→ ASSIGNMENT
Write out exactly the lines running from the one that contains "Proceed with the Next button" through the end of the material.
── EXTRACTED RECORDS
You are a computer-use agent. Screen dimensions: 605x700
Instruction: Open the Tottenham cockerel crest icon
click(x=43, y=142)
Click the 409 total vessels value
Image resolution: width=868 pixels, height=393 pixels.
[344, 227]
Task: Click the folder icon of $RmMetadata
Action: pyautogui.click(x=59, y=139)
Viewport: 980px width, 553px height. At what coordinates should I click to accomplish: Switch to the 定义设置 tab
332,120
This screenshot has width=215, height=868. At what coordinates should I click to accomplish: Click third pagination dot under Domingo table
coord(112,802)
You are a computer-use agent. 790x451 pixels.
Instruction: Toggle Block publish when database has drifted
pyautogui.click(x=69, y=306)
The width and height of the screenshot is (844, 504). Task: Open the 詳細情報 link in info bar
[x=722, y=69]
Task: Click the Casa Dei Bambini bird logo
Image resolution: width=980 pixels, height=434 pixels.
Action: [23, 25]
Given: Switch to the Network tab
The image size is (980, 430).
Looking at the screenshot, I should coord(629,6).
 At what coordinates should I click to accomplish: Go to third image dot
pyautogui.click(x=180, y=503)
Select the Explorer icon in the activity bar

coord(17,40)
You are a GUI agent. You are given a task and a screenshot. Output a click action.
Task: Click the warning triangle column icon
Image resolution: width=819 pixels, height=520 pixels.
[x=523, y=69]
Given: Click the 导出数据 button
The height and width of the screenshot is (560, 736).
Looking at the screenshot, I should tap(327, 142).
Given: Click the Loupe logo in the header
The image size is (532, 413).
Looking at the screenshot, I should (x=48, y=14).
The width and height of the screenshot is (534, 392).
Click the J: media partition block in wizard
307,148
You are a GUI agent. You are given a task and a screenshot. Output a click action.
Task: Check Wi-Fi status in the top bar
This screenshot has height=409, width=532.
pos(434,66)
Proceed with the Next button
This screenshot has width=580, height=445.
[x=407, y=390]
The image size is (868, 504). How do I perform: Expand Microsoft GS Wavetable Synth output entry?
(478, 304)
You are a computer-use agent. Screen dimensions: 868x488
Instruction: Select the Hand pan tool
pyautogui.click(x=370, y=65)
────
→ ANSWER
Proceed with the Next button
This screenshot has width=580, height=445.
[x=407, y=390]
The image size is (868, 504). How do I perform: Expand Microsoft GS Wavetable Synth output entry?
(478, 304)
You are a computer-use agent. Screen dimensions: 868x488
Instruction: Select the Hand pan tool
pyautogui.click(x=370, y=65)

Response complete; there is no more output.